6. Evaluation Frameworks. The field lacks standardized benchmarks for evaluating LTM capabilities. New evaluation frameworks must measure not just retrieval accuracy but the quality of knowledge synthesis, the effectiveness of memory evolution, and the real-world impact of LTM on agent performance over extended time horizons.

论文最后指出了推进 AI 系统长期记忆研究的六个关键方向。

1. 更好的 LTM 构建。 当前从原始经验中提取和合成知识的方法相对原始。未来的工作应开发更精密的方法，用于识别什么值得记住、创建更高质量的抽象，以及在记忆存储增长时保持一致性。

2. 新型架构。 现有记忆架构大多改编自数据库和信息检索范式。该领域需要专门为 AI 智能体中 LTM 的独特需求设计的架构，包括对时间推理、因果关系和多模态知识的支持。

3. 跨智能体记忆共享。 当多个智能体在同一领域运行时，它们应能共享并受益于彼此的经验。这需要解决知识表示兼容性、隐私和智能体间信任等挑战。

4. 大规模个性化。 随着 LTM 实现更个性化的 AI 体验，系统必须能够为数百万个体用户维护独立的高质量记忆存储，而不会产生过高的计算成本。

5. 遗忘与记忆管理。 并非所有记忆都同等有价值，且无限的记忆增长是不可持续的。系统需要精密的机制来识别和移除过时的、错误的或低价值的记忆，同时保留关键知识。

6. 评估框架。 该领域缺乏评估 LTM 能力的标准化基准。新的评估框架不仅必须衡量检索准确率，还要衡量知识合成的质量、记忆进化的有效性以及 LTM 在长时间范围内对智能体表现的实际影响。

8. Cognitive Science Foundations / 认知科学基础

A distinctive strength of this paper is its deep grounding in cognitive science and neuroscience. The authors draw extensive parallels between human memory systems and the LTM architectures they propose for AI.

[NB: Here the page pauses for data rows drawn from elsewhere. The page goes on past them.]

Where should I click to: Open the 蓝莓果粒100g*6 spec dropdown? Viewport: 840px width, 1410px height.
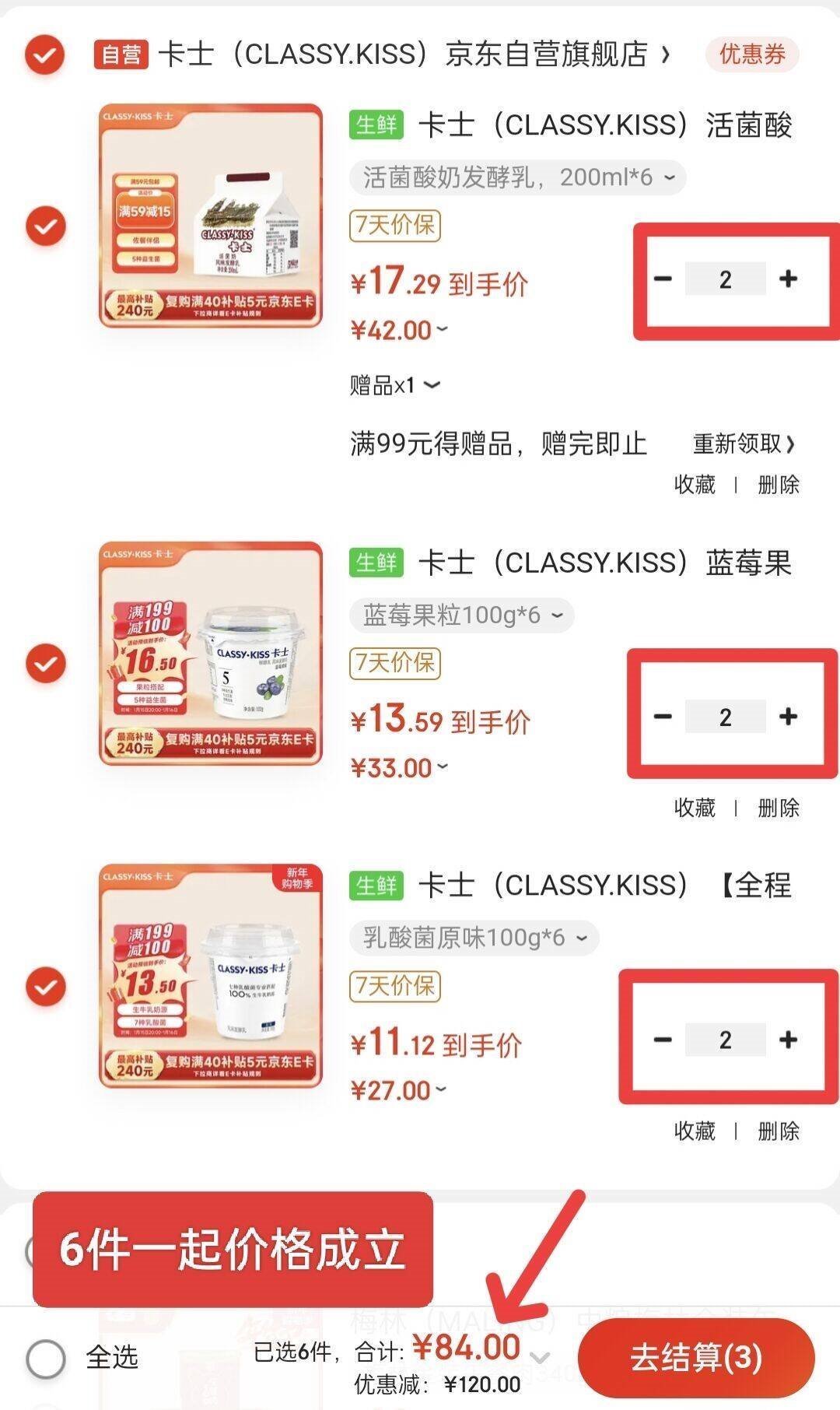[x=462, y=616]
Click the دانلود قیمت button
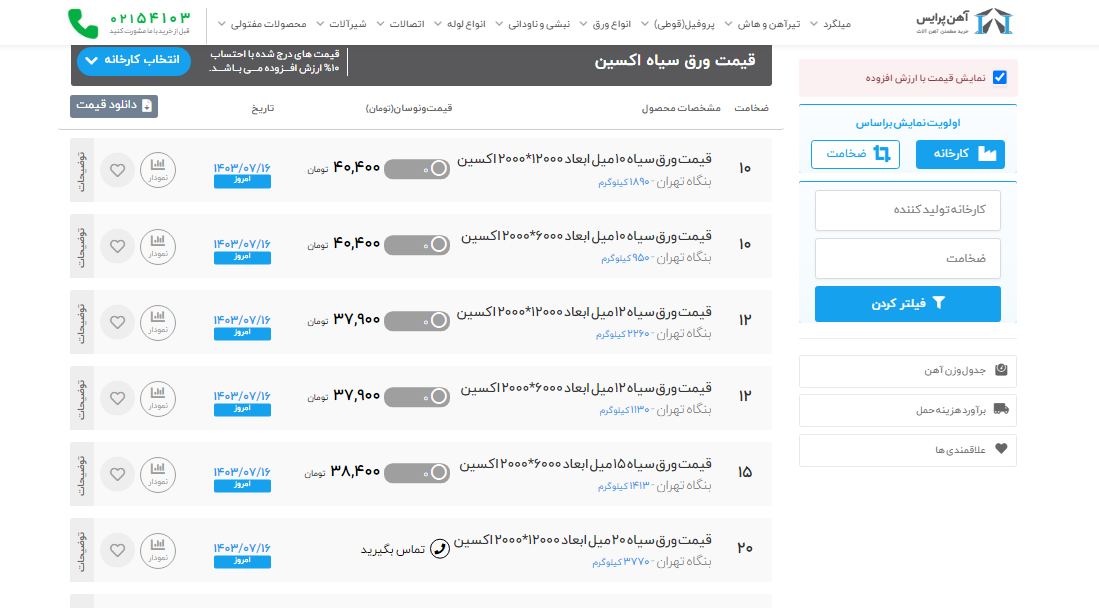The image size is (1099, 608). [x=114, y=106]
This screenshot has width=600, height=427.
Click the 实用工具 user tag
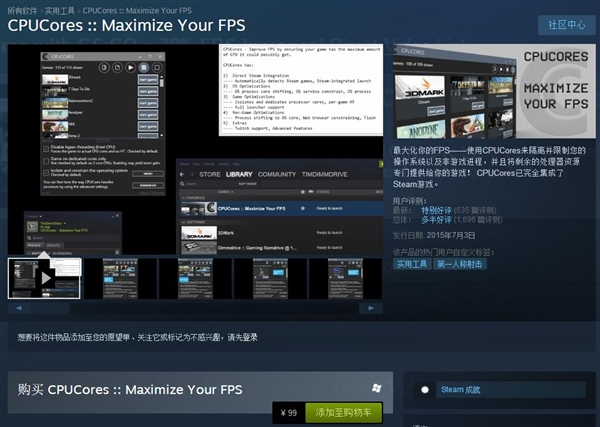pyautogui.click(x=412, y=264)
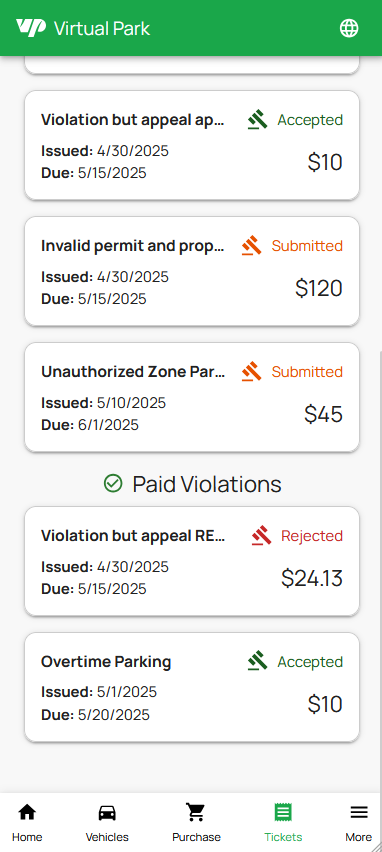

In human cognition, long-term memory is broadly divided into declarative memory (explicit facts and events) and procedural memory (skills and habits). Declarative memory is further subdivided into semantic memory (general world knowledge) and episodic memory (personal experiences). The paper argues that effective AI LTM must similarly support multiple memory types: factual knowledge (analogous to semantic memory), experience logs (analogous to episodic memory), and learned strategies (analogous to procedural memory).

The paper also draws on the concept of memory consolidation from neuroscience. In the human brain, newly formed memories are initially stored in the hippocampus and gradually transferred to the neocortex through a process of consolidation that occurs primarily during sleep. The analogous process in AI systems is the periodic refinement and reorganization of recently acquired memories into more stable, integrated knowledge structures. This consolidation process is what enables the transition from raw experience to generalizable knowledge.

The authors further reference the concept of schemas from cognitive psychology — mental frameworks that help organize and interpret information. In the context of AI LTM, schemas correspond to abstract knowledge structures that enable rapid interpretation of new situations by relating them to familiar patterns. The development of effective schemas through experience is a key component of the self-evolution process the paper describes.

本文的一个独特优势是其深厚的认知科学和神经科学基础。作者在人类记忆系统与其为 AI 提出的 LTM 架构之间建立了广泛的类比。

在人类认知中，长期记忆大致分为陈述性记忆（显式的事实和事件）和程序性记忆（技能和习惯）。陈述性记忆进一步细分为语义记忆（一般世界知识）和情景记忆（个人经历）。论文认为，有效的 AI LTM 必须类似地支持多种记忆类型：事实知识（类似于语义记忆）、经验日志（类似于情景记忆）和习得策略（类似于程序性记忆）。

论文还借鉴了神经科学中的记忆巩固概念。在人脑中，新形成的记忆最初存储在海马体中，并通过主要在睡眠期间发生的巩固过程逐渐转移到新皮层。AI 系统中的类似过程是对最近获取的记忆进行周期性精炼和重组，使其形成更稳定、更集成的知识结构。这种巩固过程使得从原始经验到可泛化知识的转变成为可能。

作者还引用了认知心理学中的图式概念——帮助组织和解释信息的心理框架。在 AI LTM 的语境中，图式对应于抽象的知识结构，通过将新情境与熟悉模式关联来实现快速解读。通过经验发展有效的图式是论文所描述的自进化过程的关键组成部分。